Transcribe all of the data exactly, leaving nothing out.

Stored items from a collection

--------

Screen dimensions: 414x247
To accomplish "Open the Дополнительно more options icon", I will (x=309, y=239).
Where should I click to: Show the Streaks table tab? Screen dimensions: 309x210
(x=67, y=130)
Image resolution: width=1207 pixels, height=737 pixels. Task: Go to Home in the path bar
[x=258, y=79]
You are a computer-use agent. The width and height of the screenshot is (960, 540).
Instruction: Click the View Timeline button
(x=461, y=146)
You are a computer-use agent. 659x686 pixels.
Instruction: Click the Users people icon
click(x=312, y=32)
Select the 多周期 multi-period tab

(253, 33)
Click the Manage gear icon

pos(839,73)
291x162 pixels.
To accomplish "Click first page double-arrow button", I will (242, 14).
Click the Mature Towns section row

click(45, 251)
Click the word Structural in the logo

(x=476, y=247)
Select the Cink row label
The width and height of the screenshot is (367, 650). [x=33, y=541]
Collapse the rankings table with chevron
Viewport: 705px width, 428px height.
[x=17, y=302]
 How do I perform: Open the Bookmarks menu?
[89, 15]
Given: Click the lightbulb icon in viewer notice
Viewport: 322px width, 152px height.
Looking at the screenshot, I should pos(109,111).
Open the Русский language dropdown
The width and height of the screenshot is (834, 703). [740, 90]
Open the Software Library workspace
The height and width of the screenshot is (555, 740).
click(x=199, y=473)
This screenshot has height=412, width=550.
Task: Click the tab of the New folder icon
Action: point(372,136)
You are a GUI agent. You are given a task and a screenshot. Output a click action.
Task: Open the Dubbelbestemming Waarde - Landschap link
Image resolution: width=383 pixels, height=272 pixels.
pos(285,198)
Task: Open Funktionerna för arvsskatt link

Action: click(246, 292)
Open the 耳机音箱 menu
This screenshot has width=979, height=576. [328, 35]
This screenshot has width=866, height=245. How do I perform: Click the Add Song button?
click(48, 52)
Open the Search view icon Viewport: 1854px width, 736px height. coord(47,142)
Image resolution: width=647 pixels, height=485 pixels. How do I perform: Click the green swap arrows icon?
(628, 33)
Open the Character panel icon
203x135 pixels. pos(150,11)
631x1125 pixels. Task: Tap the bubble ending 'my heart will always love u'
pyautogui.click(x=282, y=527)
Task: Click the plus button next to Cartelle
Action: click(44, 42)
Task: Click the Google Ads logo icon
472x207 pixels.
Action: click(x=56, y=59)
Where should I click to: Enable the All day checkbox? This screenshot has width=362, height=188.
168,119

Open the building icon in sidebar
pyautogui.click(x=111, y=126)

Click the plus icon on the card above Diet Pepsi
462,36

--------

:: TASK RESULT ::
Screen dimensions: 414x247
To accomplish "Open the Дополнительно more options icon", I will (x=309, y=239).
Where should I click to: Show the Streaks table tab? Screen dimensions: 309x210
(x=67, y=130)
Image resolution: width=1207 pixels, height=737 pixels. Task: Go to Home in the path bar
[x=258, y=79]
You are a computer-use agent. The width and height of the screenshot is (960, 540).
Instruction: Click the View Timeline button
(x=461, y=146)
You are a computer-use agent. 659x686 pixels.
Instruction: Click the Users people icon
click(x=312, y=32)
Select the 多周期 multi-period tab

(253, 33)
Click the Manage gear icon

pos(839,73)
291x162 pixels.
To accomplish "Click first page double-arrow button", I will (242, 14).
Click the Mature Towns section row

click(45, 251)
Click the word Structural in the logo

(x=476, y=247)
Select the Cink row label
The width and height of the screenshot is (367, 650). [x=33, y=541]
Collapse the rankings table with chevron
Viewport: 705px width, 428px height.
[x=17, y=302]
 How do I perform: Open the Bookmarks menu?
[89, 15]
Given: Click the lightbulb icon in viewer notice
Viewport: 322px width, 152px height.
Looking at the screenshot, I should pos(109,111).
Open the Русский language dropdown
The width and height of the screenshot is (834, 703). [740, 90]
Open the Software Library workspace
The height and width of the screenshot is (555, 740).
click(x=199, y=473)
This screenshot has height=412, width=550.
Task: Click the tab of the New folder icon
Action: point(372,136)
You are a GUI agent. You are given a task and a screenshot. Output a click action.
Task: Open the Dubbelbestemming Waarde - Landschap link
Image resolution: width=383 pixels, height=272 pixels.
pos(285,198)
Task: Open Funktionerna för arvsskatt link

Action: click(246, 292)
Open the 耳机音箱 menu
This screenshot has width=979, height=576. [328, 35]
This screenshot has width=866, height=245. How do I perform: Click the Add Song button?
click(48, 52)
Open the Search view icon Viewport: 1854px width, 736px height. coord(47,142)
Image resolution: width=647 pixels, height=485 pixels. How do I perform: Click the green swap arrows icon?
(628, 33)
Open the Character panel icon
203x135 pixels. pos(150,11)
631x1125 pixels. Task: Tap the bubble ending 'my heart will always love u'
pyautogui.click(x=282, y=527)
Task: Click the plus button next to Cartelle
Action: click(44, 42)
Task: Click the Google Ads logo icon
472x207 pixels.
Action: click(x=56, y=59)
Where should I click to: Enable the All day checkbox? This screenshot has width=362, height=188.
168,119

Open the building icon in sidebar
pyautogui.click(x=111, y=126)

Click the plus icon on the card above Diet Pepsi
462,36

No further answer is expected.